Rewrite all of the material below with every "Instruction" changed to "Command" and nothing else altered. Leave out the pictures.
□ □ □ □
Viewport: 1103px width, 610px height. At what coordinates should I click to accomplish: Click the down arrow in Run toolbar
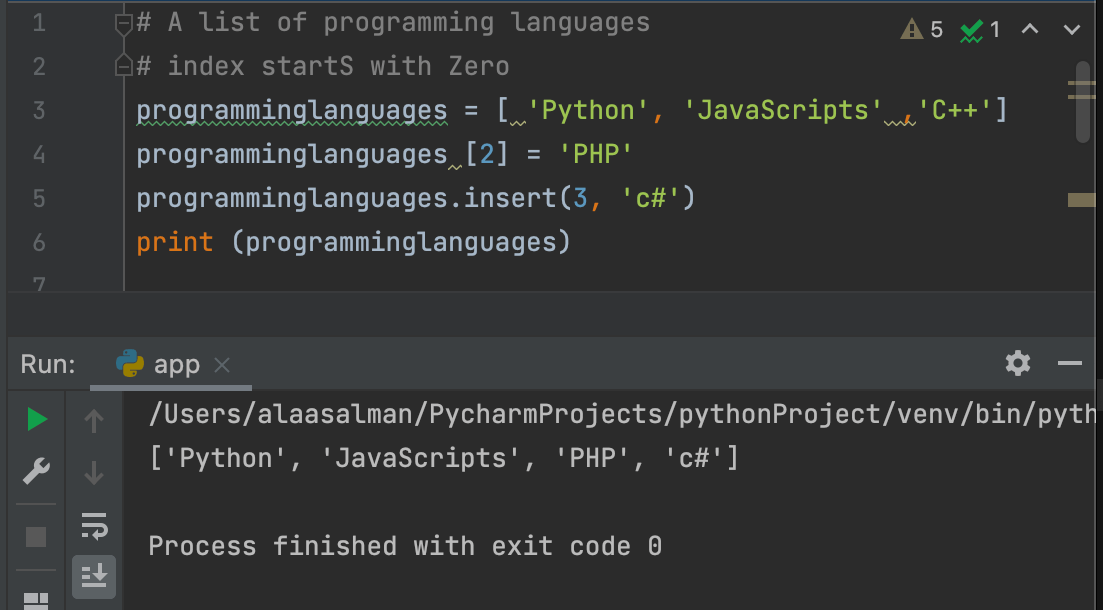(x=94, y=472)
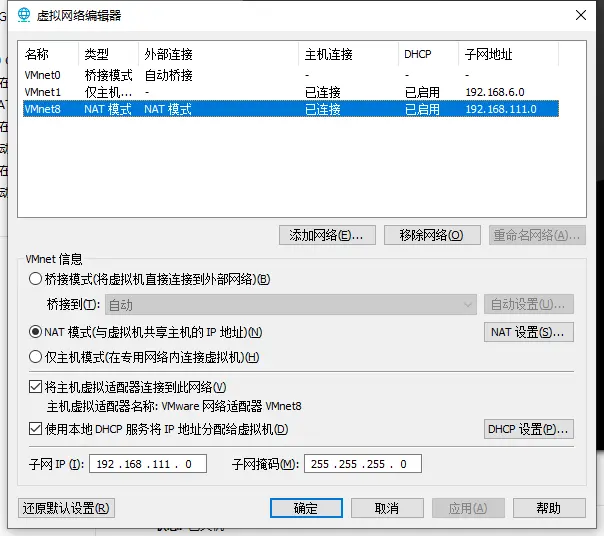Viewport: 604px width, 536px height.
Task: Click the 子网 IP input field
Action: (148, 464)
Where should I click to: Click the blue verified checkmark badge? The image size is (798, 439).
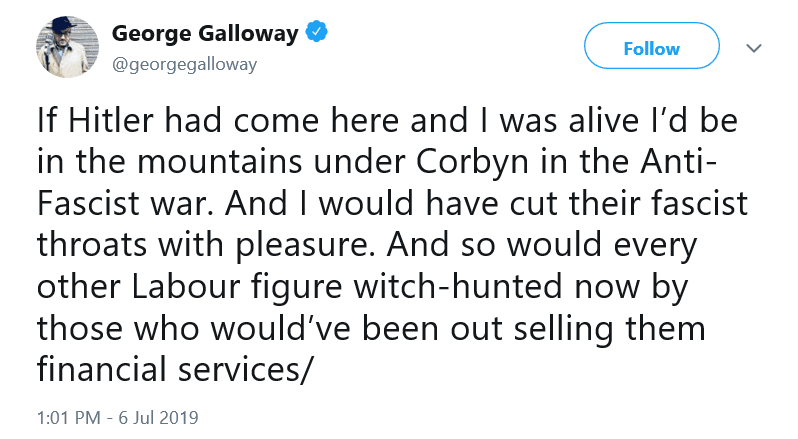tap(316, 32)
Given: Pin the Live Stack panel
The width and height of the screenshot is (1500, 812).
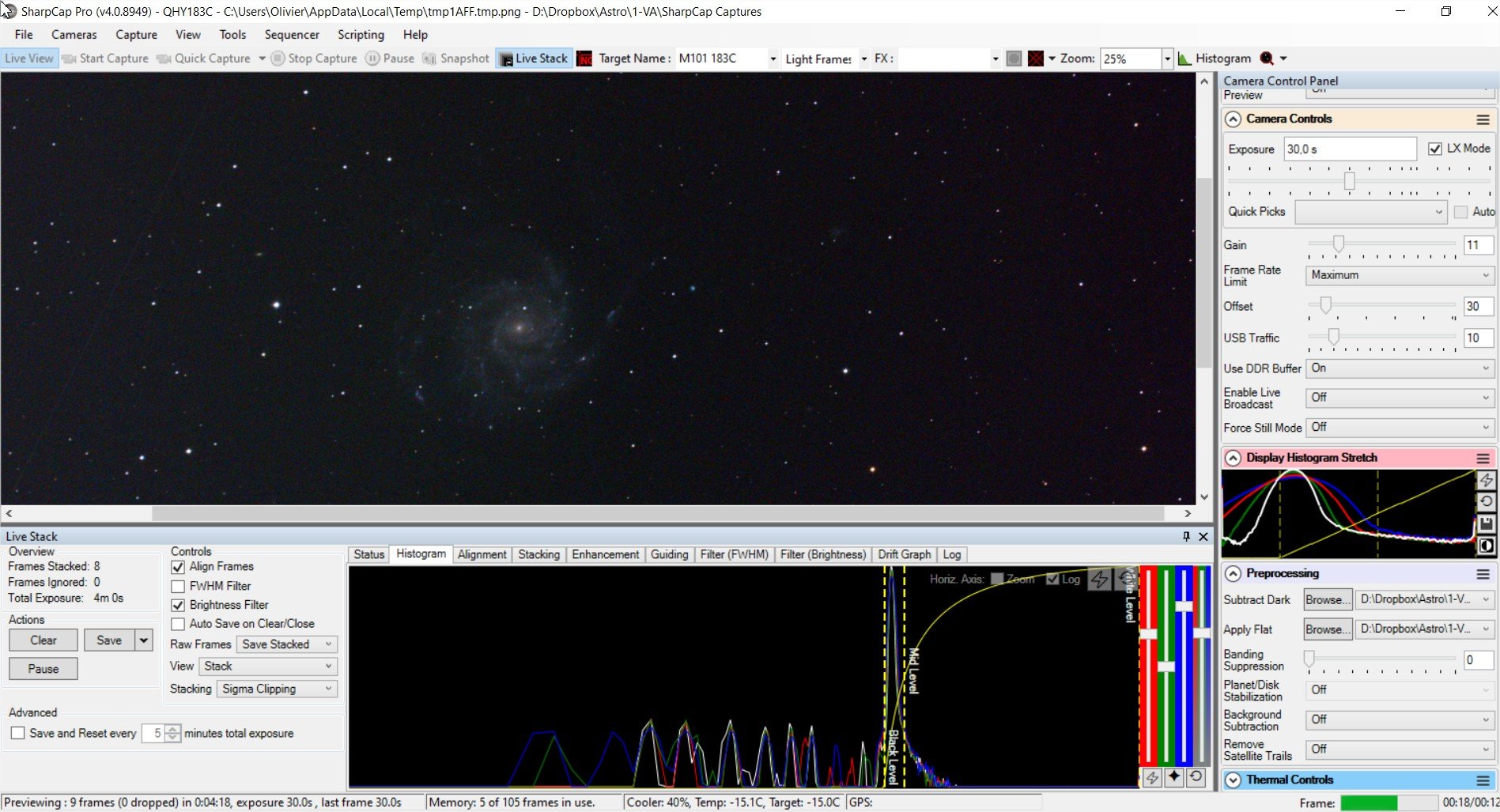Looking at the screenshot, I should (x=1186, y=536).
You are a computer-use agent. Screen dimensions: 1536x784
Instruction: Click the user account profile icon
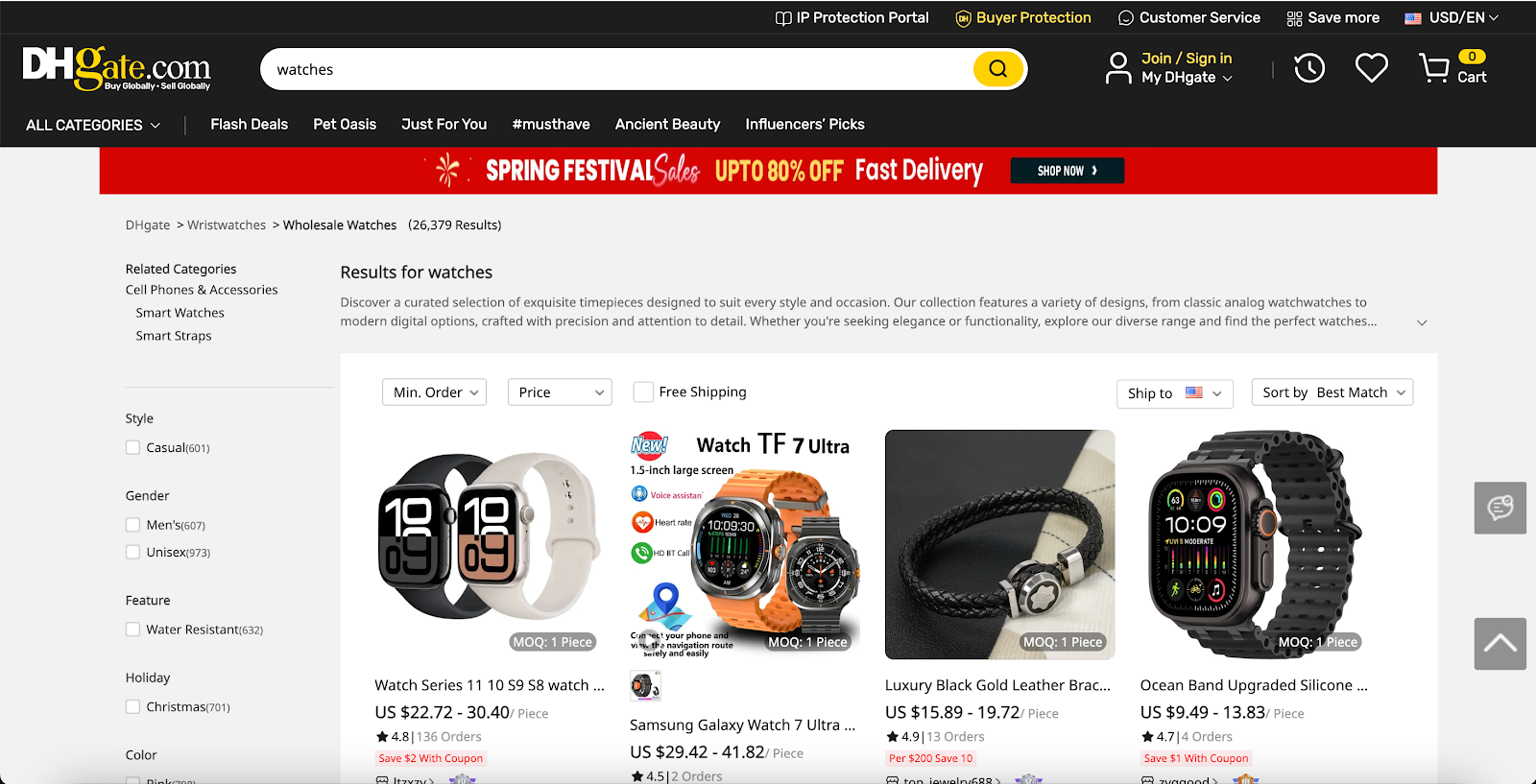(1118, 68)
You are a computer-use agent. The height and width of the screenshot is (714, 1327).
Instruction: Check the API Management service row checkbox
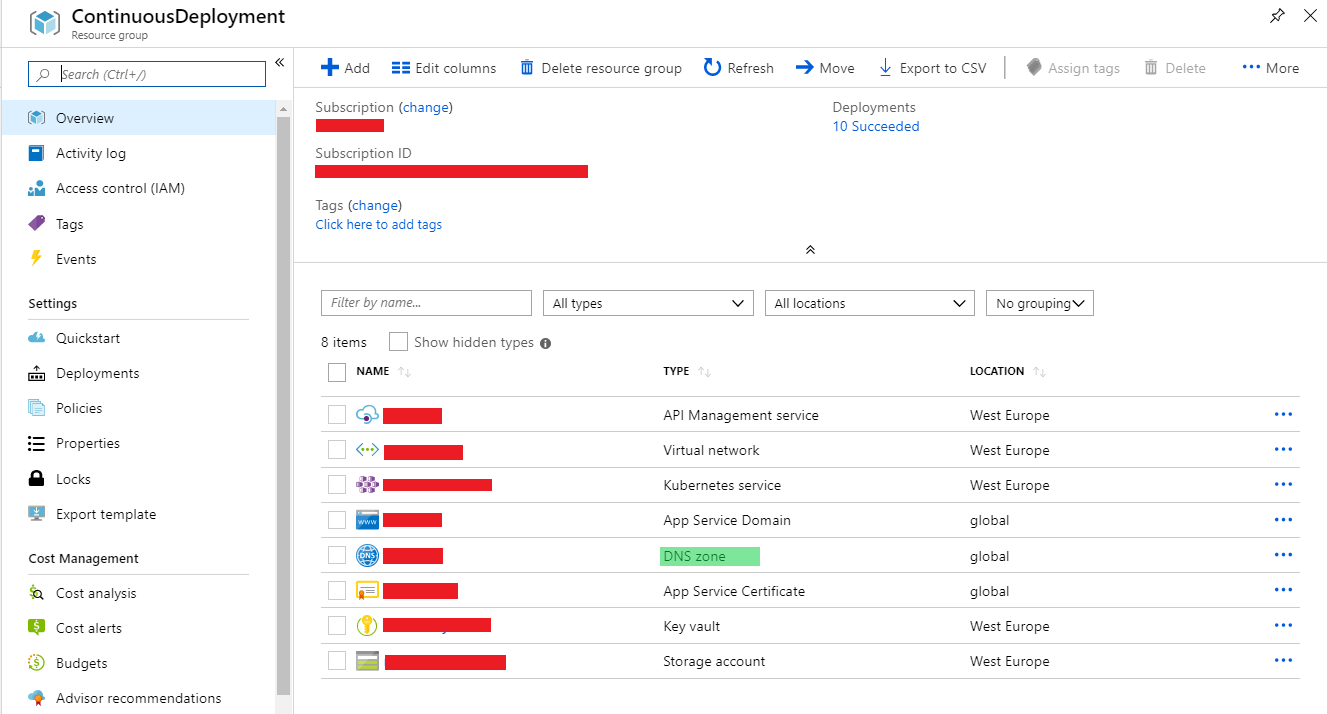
□ □ □ □
■ Solution below
Viewport: 1103px width, 610px height. At what coordinates should I click to accomplish: Click the down arrow in Run toolbar
(x=94, y=472)
Viewport: 604px width, 536px height.
Task: Click the 子网 IP input field
Action: (148, 464)
Where should I click to: Click the blue verified checkmark badge? The image size is (798, 439).
tap(316, 32)
Given: Pin the Live Stack panel
The width and height of the screenshot is (1500, 812).
Looking at the screenshot, I should (x=1186, y=536).
You are a computer-use agent. Screen dimensions: 1536x784
Command: Click the user account profile icon
(1118, 68)
You are a computer-use agent. The height and width of the screenshot is (714, 1327).
Command: Check the API Management service row checkbox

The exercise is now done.